Tesla Inc CEO Elon Musk, on Saturday, addressed the people of India at the launch of Tesla. On launching Tesla's vehicle in the country, Musk said that he's "hopeful" that the green cars would be able to enter the Indian markets with the help of a "temporary tariff relief" from the Government of India. Musk stated that since India's import duties are one of the highest in the world, a temporary aid in the import duties for Tesla would be "much-appreciated" and would ease the launch of his latest electric cars in the country as soon as possible.
We want to do so, but import duties are the highest in the world by far of any large country!— Elon Musk (@elonmusk) July 23, 2021
Moreover, clean energy vehicles are treated the same as diesel or petrol, which does not seem entirely consistent with the climate goals of India.
But we are hopeful that there will be at least a temporary tariff relief for electric vehicles. That would be much appreciated.— Elon Musk (@elonmusk) July 23, 2021
The US electric car manufacturer, Tesla, set foot on Indian soil in January 2021 with an R&D unit in Karnataka's Bengaluru city. The Elon Musk-owned company has registered its Indian subsidiary 'Tesla Motors India and Energy Private Limited' in Bengaluru on January 8. The company was welcomed by Chief Minister BS Yediyurappa who, on Twitter, wished the company "all the best". Last year in December, Union Minister for Road Transport and Highways, Nitin Gadkari, had confirmed that Tesla will start its operations in India in 2021. According to reports, apart from Karnataka, the company is in talks with other states such as Maharashtra, Tamil Nadu, Gujarat, and Andhra Pradesh to set up a Tesla plant.

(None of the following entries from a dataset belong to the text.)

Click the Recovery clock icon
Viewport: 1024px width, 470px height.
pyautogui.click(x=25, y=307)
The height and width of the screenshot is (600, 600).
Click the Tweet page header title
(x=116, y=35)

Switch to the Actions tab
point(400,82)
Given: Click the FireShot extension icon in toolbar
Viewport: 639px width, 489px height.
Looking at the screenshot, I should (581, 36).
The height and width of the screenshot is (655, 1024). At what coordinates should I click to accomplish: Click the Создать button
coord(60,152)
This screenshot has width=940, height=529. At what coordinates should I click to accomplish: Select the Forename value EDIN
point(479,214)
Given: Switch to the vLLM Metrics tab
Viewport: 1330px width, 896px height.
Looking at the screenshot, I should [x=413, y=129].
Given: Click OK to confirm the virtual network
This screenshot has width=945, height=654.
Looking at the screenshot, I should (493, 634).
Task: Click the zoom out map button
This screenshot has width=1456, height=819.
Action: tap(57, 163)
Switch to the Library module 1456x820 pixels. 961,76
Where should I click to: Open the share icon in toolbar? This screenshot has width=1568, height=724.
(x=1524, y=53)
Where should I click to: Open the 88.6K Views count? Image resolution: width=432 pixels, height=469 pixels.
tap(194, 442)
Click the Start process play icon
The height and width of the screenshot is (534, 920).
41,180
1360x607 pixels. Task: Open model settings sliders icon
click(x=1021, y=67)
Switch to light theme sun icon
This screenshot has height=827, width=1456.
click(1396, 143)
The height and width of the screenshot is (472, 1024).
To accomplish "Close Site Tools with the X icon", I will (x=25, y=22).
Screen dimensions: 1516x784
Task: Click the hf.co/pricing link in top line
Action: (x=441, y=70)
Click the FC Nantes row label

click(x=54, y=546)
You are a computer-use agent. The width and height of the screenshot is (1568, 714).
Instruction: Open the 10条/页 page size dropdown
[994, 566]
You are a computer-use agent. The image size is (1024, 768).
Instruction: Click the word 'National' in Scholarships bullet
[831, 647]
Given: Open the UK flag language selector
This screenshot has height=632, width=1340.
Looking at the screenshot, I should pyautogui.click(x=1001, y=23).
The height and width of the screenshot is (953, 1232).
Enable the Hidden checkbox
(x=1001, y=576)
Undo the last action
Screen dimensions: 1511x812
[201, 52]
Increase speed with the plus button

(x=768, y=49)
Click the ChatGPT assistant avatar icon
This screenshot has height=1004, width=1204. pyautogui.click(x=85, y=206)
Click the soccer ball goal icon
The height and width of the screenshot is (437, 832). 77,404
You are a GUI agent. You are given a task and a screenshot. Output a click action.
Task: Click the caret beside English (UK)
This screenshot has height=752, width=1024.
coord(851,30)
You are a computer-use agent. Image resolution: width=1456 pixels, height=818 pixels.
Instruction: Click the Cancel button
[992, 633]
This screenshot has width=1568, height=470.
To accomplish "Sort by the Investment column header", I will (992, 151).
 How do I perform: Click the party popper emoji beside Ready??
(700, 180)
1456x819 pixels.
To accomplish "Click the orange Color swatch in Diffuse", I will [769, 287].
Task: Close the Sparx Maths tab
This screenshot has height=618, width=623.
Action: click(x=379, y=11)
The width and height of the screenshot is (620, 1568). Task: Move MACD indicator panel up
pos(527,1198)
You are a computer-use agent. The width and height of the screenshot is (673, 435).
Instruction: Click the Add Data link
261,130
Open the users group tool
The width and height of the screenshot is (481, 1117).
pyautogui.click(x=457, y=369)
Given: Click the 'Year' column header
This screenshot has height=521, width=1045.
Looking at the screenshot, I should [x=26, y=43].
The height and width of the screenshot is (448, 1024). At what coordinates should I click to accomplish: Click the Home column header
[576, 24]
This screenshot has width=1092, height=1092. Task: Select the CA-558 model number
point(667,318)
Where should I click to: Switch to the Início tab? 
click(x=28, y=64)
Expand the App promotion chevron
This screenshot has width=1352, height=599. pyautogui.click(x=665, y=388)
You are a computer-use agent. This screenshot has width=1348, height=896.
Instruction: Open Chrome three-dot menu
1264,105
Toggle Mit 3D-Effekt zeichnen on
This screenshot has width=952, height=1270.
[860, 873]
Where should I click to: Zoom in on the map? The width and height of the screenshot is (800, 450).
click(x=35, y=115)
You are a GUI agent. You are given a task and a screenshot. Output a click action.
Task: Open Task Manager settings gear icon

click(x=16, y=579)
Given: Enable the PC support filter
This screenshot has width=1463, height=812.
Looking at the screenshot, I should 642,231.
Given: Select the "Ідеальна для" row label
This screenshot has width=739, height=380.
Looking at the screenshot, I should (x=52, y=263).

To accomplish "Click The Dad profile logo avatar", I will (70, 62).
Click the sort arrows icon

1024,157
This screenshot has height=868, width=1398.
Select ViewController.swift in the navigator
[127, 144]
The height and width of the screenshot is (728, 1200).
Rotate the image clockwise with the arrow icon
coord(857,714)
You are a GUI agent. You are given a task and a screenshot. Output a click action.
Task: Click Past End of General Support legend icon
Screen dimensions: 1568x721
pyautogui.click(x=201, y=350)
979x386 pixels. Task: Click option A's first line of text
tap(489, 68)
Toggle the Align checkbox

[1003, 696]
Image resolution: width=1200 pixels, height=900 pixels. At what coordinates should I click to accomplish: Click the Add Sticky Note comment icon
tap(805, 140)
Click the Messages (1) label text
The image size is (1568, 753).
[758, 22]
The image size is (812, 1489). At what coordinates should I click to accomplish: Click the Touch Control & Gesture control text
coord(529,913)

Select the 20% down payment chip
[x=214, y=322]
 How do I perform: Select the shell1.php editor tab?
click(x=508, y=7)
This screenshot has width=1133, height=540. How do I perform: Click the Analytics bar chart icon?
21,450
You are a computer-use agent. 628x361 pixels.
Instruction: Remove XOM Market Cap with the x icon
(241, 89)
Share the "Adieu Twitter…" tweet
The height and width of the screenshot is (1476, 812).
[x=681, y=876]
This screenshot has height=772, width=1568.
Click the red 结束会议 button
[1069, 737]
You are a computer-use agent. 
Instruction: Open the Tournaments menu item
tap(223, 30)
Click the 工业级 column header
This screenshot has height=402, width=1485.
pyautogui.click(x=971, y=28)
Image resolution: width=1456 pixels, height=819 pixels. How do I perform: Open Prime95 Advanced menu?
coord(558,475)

Although still awaiting its official launch, Tesla has already started testing the Model 3 Electric Compact Sedan in India. While Tesla Model 3 is sold at around USD 39,990 abroad which amounts to approximately Rs 30 lakhs, its launch price may be higher in India and may touch Rs 70 lakh due to the high customs duty that foreign car manufacturers have to pay in the country. Earlier too many international luxury automakers have lobbied the government for lower tax rates but faced robust resistance from rival organisations having domestic operations.